ME AND YOU AND EVERYONE WE KNOW written and directed by Miranda July, with July, John Hawkes, Miles Thompson, Brandon Ratcliff, Carlie Westerman and Tracy Wright. 90 minutes. An Odeon release. Opens Friday (July 22). For venues and times, see Movies, page 80. Rating: NNNN
Cannes - Miranda July sits with her legs tightly crossed on a terrace overlooking the Mediterranean. The sun is hot enough to bake everything in sight, including newly formed indie film stars like herself. But July sits pale and poised in a yellow dress with frills and white buttons marching up to her neck. She wears yellow moccasins to match.
She looks like the brightest girl in class, the girl who hates school and can't wait to grow up and be an artist. July gives off girl vibes in the same way that David Byrne will always look like a boy in shorts. She remains tapped into the unfiltered genius of childhood. She understands play. Today her scorching blue eyes play against her yellow and white wardrobe like an art class colour wheel. But she hates school.
"When I was 16 I wrote a play," she says. "I didn't want to put it on at my school, so I put it on at this punk club. For a long time my performance work was in that world, and music labels put out my performance CDs. It was a funny fit, but it was great for the ethic of it."
Before making the film that took her to Sundance and Cannes, July made her name as a media artist, performer and author. She might have become a filmmaker earlier, she says, except that "I'm just not the kind of person who would apply to film school. It's just a turnoff to me."
It turns out it was the right move. Me And You And Everyone We Know is the most original film debut of the year, and much of that's due to July's training in performance. She's spent years creating and inhabiting characters, but she still works from what she calls the "mystery" of other people. For that reason, she says, "I refused to have any stars in it.
"It's a movie that suggests that everyone is interesting, so it seemed hypocritical to then have a star."
Instead, she sets 11 characters off on collision courses with each other and gives each one the breath of individuality. Some dark, odd things happen in the film, but July's perspective is at heart comic.
"Todd Solondz comes up all the time," she admits. "I don't love every movie, and some of them I don't like at all. But I do love the fact that he's making a space for himself that really has nothing to do with the industry. It makes more space for me."
But where Solondz leans to the misanthropic, July's view of human idiosyncrasy is as sunny as her yellow shoes. And while she comes from a performance art background, she decided for the film that "the most radical thing I could do was to have these feelings come across. That's more daring than any seemingly experimental thing I could do."
July's great skills lie in thinking independently, and in rethinking ways of connecting to people. Years ago, she set up a website.
"To any girl who sent me her movie I sent back a tape with her movie and nine other movies on it made by nine other women. It was kind of a correspondence course, a community."
As Solondz made room for her, she hopes her work will make room for the ways some women and girls tell stories.

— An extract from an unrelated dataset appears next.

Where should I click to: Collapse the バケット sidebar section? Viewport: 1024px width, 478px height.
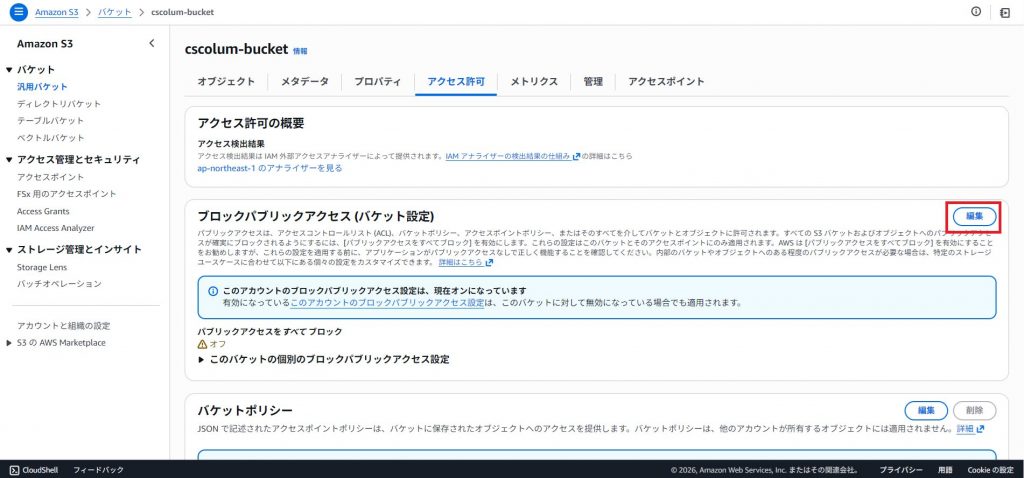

"I'm a kind of doubtful, second-guessing person," she admits. "You don't really hear about that in directors. But it is okay."
ME AND YOU AND EVERYONE WE KNOW (Miranda July) Rating: NNNN
Miranda July's Me And You And Everyone We Know is the year's most original debut. July is a former performance artist who writes, directs and stars in this hilarious and surprisingly moving portrait of 11 interconnected characters.
She plays an artist starting a spiky romance with a shoe salesman, while his children enter into a dirty, dirty exchange with an online freak. Then there are the two teenage girls flirting with sex, and Tracy Wright, brilliantly understated as an art dealer.
With a film this smart and unpredictable you credit the writing, but July is an equally good director. The performances are nearly flawless. This is a rare film that gives equal range and idiosyncrasy to six-year-olds and senior citizens.